§ **Work item**: Retype exactly the lines from the one that contains "This screenshot has" through the end of the listing, both included, but not the pictures.

-----

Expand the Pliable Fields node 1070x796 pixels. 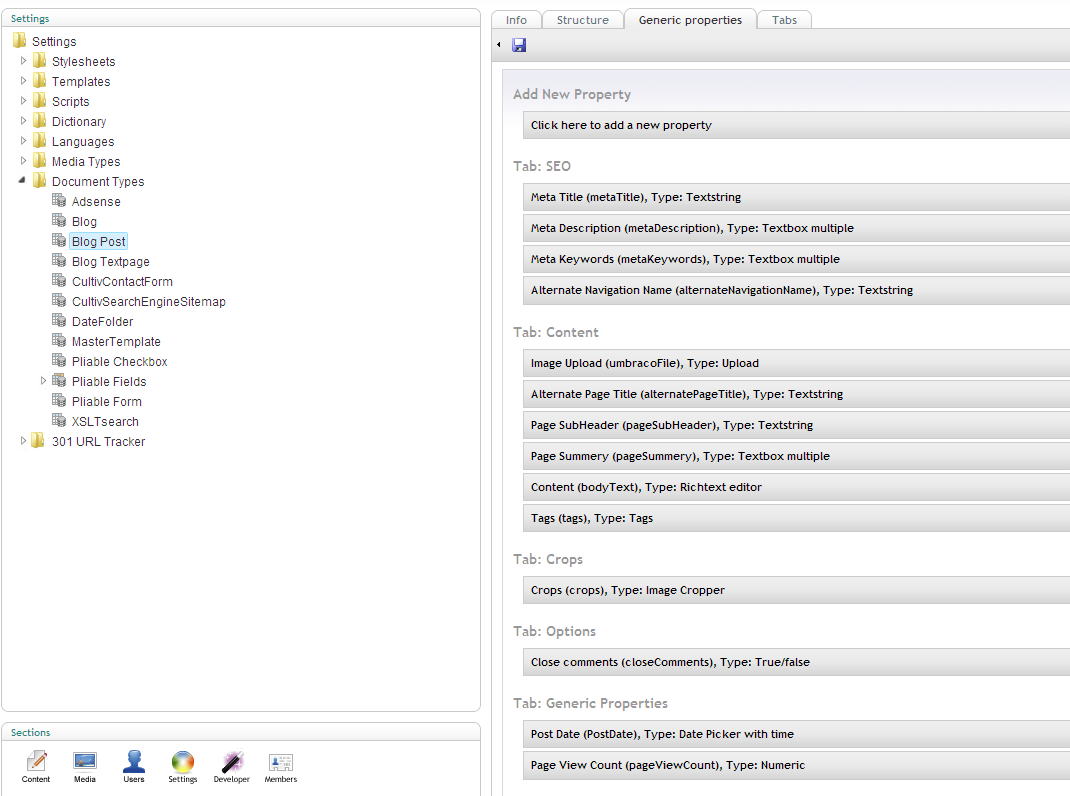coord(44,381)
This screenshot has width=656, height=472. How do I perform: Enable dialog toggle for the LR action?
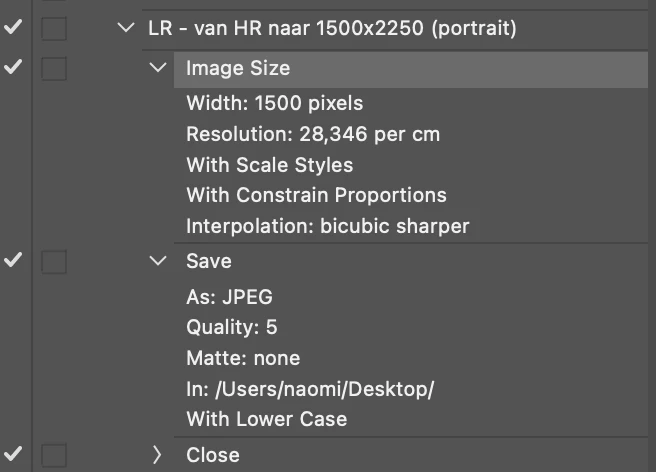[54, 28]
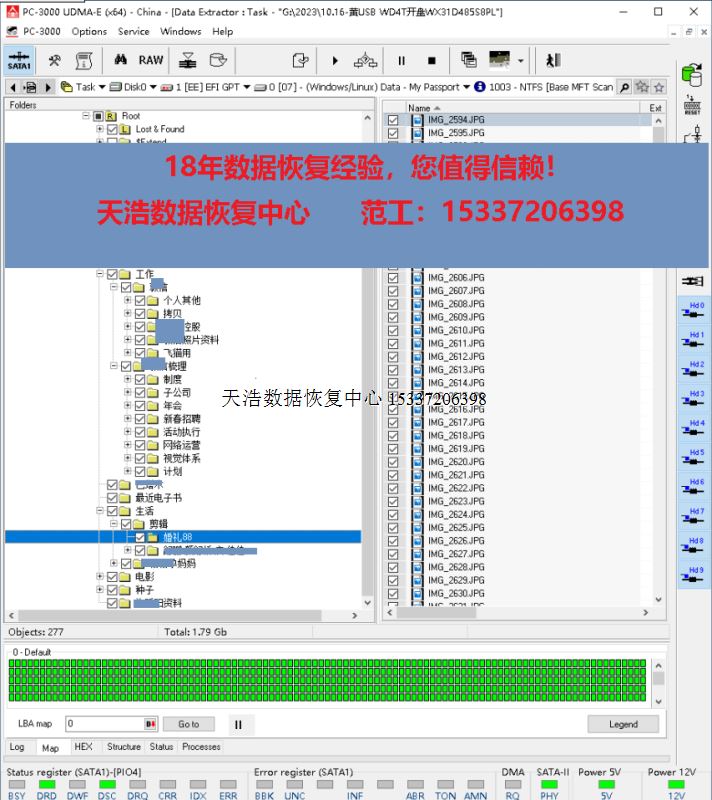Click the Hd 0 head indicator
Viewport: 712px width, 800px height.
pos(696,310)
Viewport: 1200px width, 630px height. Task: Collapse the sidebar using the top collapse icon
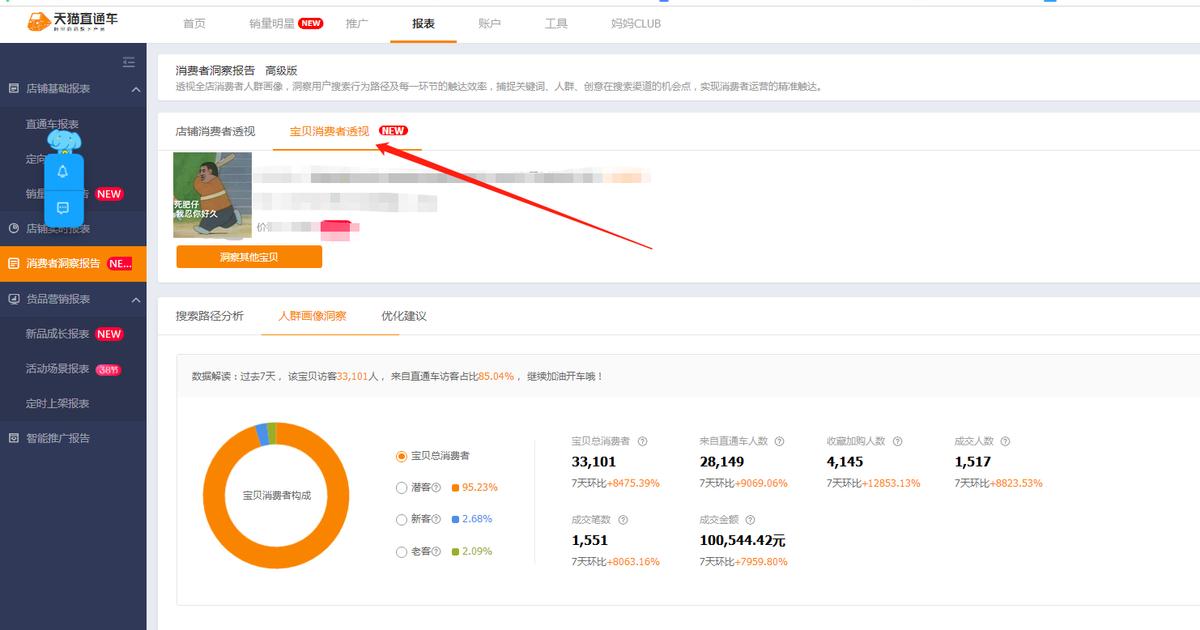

-----

§ **Response for this exercise**:
This screenshot has width=656, height=472. How do I perform: Enable dialog toggle for the LR action?
[54, 28]
Click the Hd 0 head indicator
Viewport: 712px width, 800px height.
pos(696,310)
Viewport: 1200px width, 630px height. Task: Collapse the sidebar using the top collapse icon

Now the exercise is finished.